本发明非同步链延伸聚合酶链反应(asynchronous strand-extension polymerase chain reaction，ASE-PCR)首先根据待扩增的靶DNA序列合成一对特异性的单链引物，这一对引物界定要扩增的靶DNA片段，再根据要扩增的重复序列合成一段15-20碱基的重复序列，并在其3’-末端进行加双脱氧核苷酸或磷酸化修饰，使其失去延伸能力，记作寡重复序列(oligo-repeat sequence，ORS)。将ORS、引物、耐热DNA聚合酶、dNTP底物、模板DNA、镁离子、PCR缓冲液、超纯水等混匀成反应体系，在热循环仪上进行高温、低温、中低温、中温的反复热循环。反应体系处于高温时，模板DNA变性；体系降到低温和中低温时，引物与特异的靶DNA结合引导新链的合成，同时，ORS与其互补链的重复序列退火，从而抑制模板之间的重复序列相互退火。中低温时未与ORS结合的链能够作为模板首先指导合成完整互补新链；与ORS结合的链则在重复序列区新链延伸受阻，不能合成完整互补新链。中温时ORS从与其结合的模板链上脱离下来，该模板此时则可以指导合成完整互补新链。
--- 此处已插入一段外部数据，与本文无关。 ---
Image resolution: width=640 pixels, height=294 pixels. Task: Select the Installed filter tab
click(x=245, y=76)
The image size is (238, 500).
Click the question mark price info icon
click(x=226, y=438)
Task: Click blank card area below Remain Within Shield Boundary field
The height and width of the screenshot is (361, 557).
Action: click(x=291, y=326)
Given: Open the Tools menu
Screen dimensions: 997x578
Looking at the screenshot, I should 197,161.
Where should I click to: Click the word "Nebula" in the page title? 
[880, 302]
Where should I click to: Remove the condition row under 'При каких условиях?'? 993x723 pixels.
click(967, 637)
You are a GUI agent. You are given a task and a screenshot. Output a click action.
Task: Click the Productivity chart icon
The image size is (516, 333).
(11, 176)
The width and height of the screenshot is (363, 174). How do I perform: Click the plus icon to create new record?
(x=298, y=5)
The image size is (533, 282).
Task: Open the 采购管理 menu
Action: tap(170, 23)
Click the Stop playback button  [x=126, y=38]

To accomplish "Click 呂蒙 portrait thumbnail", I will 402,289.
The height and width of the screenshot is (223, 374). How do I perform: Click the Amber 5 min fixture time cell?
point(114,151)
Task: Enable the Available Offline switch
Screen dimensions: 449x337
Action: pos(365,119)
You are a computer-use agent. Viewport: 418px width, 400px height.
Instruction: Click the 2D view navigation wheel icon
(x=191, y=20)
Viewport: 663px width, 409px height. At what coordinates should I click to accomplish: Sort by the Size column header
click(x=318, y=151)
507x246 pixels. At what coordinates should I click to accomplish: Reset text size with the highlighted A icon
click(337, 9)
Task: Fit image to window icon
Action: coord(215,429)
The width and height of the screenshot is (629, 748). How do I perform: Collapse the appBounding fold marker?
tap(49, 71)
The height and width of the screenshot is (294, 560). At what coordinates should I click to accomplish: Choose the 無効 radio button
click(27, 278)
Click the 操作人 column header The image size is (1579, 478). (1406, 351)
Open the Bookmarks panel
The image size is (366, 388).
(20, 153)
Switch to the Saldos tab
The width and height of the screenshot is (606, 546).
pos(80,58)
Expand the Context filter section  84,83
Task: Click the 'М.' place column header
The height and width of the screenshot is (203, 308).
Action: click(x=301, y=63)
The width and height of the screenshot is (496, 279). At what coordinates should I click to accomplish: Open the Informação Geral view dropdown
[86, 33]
这样经过25-35个热循环后，就能获得上百万拷贝的特异的含重复序列的靶DNA片段。

下面以扩增脆性X智力低下1号基因(fragile X mental retardation 1，FMR1)的5’非翻译区为例来进行详细说明。

首先根据FMR1的序列(GenBanK S74494和Nature Genet，8(1)88-94，1994)合成一对FMR1特异的正引物FF：5’-GTTTCGGTTTCACCTTCCGGTGGAGG-3’，FR：5’CCTCCATCTTCTCTTCAGCCCTGC-3’；再合成寡重复序列并在其3’-末端进行磷酸化或加双脱氧核苷酸修饰：5’-CGGCGGCGGCGGCGGCGG-3’，记作ORS

混合50ul反应体系，内含两引物各20pmol，寡重复序列ORS100pmol正常人DNA 50-100 ng，1XPCR缓冲液，Taq DNA聚合酶2u，^Mg++终浓度2mmol／L，在96℃下变性5分钟，然后在PE9600上按96℃20秒，56℃30秒，65℃30秒，75℃1分30秒下循环35次，2％琼脂糖凝胶电泳，溴乙锭染色，紫外灯下观察，可以发现预期大小的DNA条带。

上述反应体系中，反应体系处于高温时，模板DNA变性；体系降到56℃和65℃时，引物与特异的靶DNA结合引导新链的合成，同时，ORS与(GCC)n重复序列退火，从而抑制模板之间的重复序列相互退火，使未与ORS结合的(CGG)n链能够作为模板首先指导合成完整的互补新链；与ORS结合的链则在重复序列区新链延伸受阻，不能合成完整互补新链。75℃时ORS从(GCC)n模板链上脱离下来，使该模板此时可以指导合成完整互补新链。这样经过25-35个热循环后，就能获得上百万拷贝的特异的含重复序列的靶DNA片段。